**Selected excerpt:**
□ □ □ □ □ □ □

Tribute To Etwieba Barima Boakye Nhyira Ofori Atta ('yaw Fraser')

Tribute To Etwieba Barima Boakye Nhyira Ofori Atta 'yaw Fraser'
04.10.2015 LISTEN

Oh what would I not give to have been able to be present at Kyebi during the weekend of 2- 4 October 2015, to pay my respects to Etwieba Barima Boakye Nhyira, known to most people as Fraser Ofori Atta, or (to his friends and family) Yaw Fraser, whose mortal remains were being deposited in a royal mausoleum even as I was writing this.

He was the former Abontendomhene of Kyebi: the Abontemdomhene is a always a “son of the Stool”; he commands the Abontemdom (literally, the “people's army” or the forces drawn from the streets) and is thus a person of great influence. That is why the position is given to an absolute 'loyalist' – a 'son' of the reigning monarch, in the sense that in Akan custom a chief – and indeed any prosperous man – inherits all the children of his deceased predecessors.

□ □ □ □ □ □ □

**Given request A:** According to the tribute to Yaw Fraser, what does the Abontendomhene command?
**Given request B:** Restate word for word the stretch of the tribute to Yaw Fraser from "Oh what would" through "his deceased predecessors.".
**Given request C:** Resume the tribute to Yaw Fraser from the point where it stops.
The listing comes from a different source than the tribute to Yaw Fraser.

**Data excerpt:**
□ □ □ □ □ □ □

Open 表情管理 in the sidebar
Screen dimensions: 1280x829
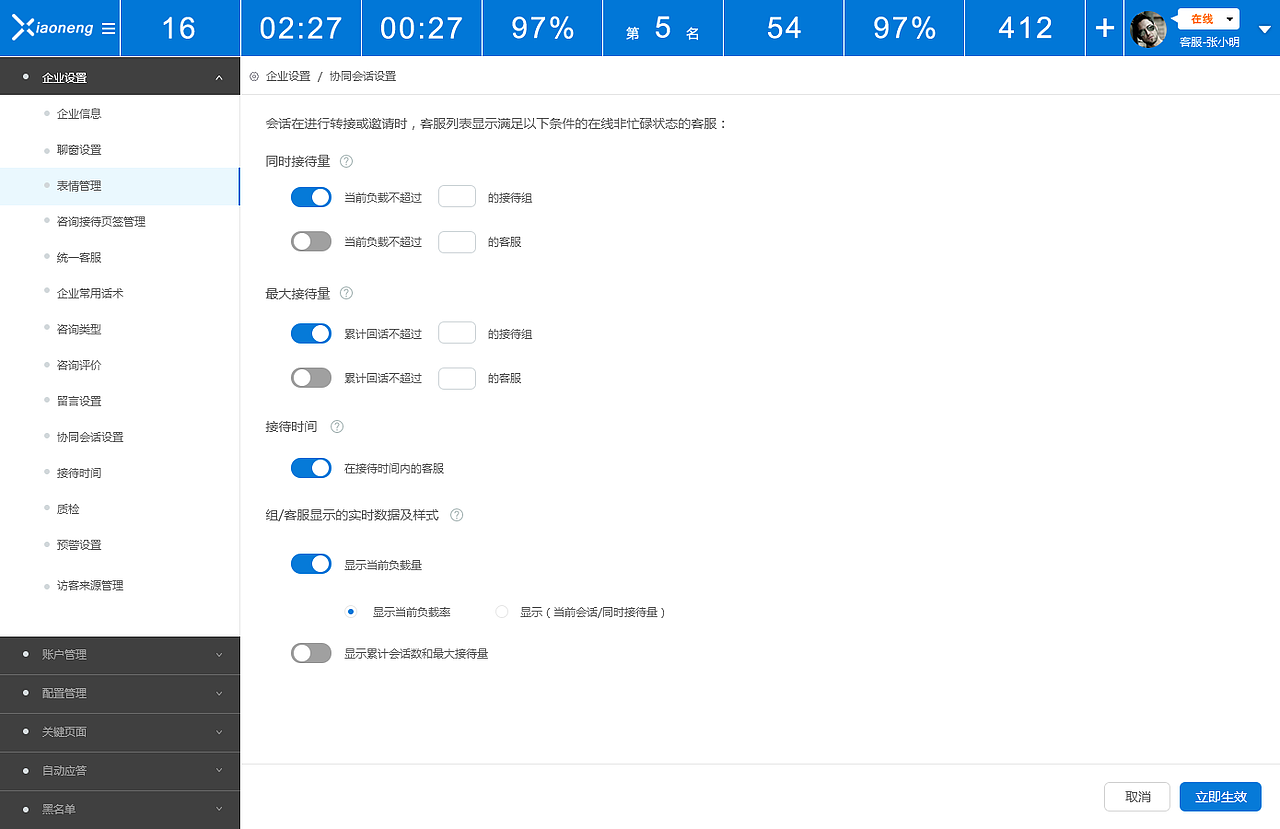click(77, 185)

□ □ □ □ □ □ □

**Expected output A:** He commands the Abontemdom, literally the "people's army" or the forces drawn from the streets.

**Expected output B:**
Oh what would I not give to have been able to be present at Kyebi during the weekend of 2- 4 October 2015, to pay my respects to Etwieba Barima Boakye Nhyira, known to most people as Fraser Ofori Atta, or (to his friends and family) Yaw Fraser, whose mortal remains were being deposited in a royal mausoleum even as I was writing this.

He was the former Abontendomhene of Kyebi: the Abontemdomhene is a always a “son of the Stool”; he commands the Abontemdom (literally, the “people's army” or the forces drawn from the streets) and is thus a person of great influence. That is why the position is given to an absolute 'loyalist' – a 'son' of the reigning monarch, in the sense that in Akan custom a chief – and indeed any prosperous man – inherits all the children of his deceased predecessors.

**Expected output C:**
The Abontendomhene is selected carefully; although a “prince”, he must be personable enough to enjoy the goodwill of the huge army of plebeians whom he has to interact with. I have known three of them and they were all men who commanded great respect. When I was going to school at Kyebi, the Abontendomhene of the time was a noble figure called Papa Younge. He was very quiet, and his affability passed to two of his sons, who befriended me, a stranger from nearby Asiakwa, who was going to school in their town.

One was a soft-spoken, handsome guy with dark, woolly hair called Kwaa 'Mane (who later, as Mr Younge, became the Ghana Airways representative in London and later its Commercial Manager, I think). He was extremely generous to me, managing always to leave me an ample portion of his evening meal. The other was Kwaku Fori 'Dei, who was the nearest thing to an elder brother I had at Kyebi. He, in turn, introduced me to his cousins and other relatives – chaps who all bore evocative historical names like Amoako Atta, Atta Fori and so on.

Now, once one was accepted by people like that, one became an honorary citizen (so to speak); so much so that in the three years I spent at Kyebi, I never had any reason to entertain any fears that – as people who were not brought up in the Akyem Abuakwa capital wrongly believed – I would literally ''lose my head'' by being “beheaded”, if a potentate was “sent to his village”; i.e. died, while I lived amongst the people.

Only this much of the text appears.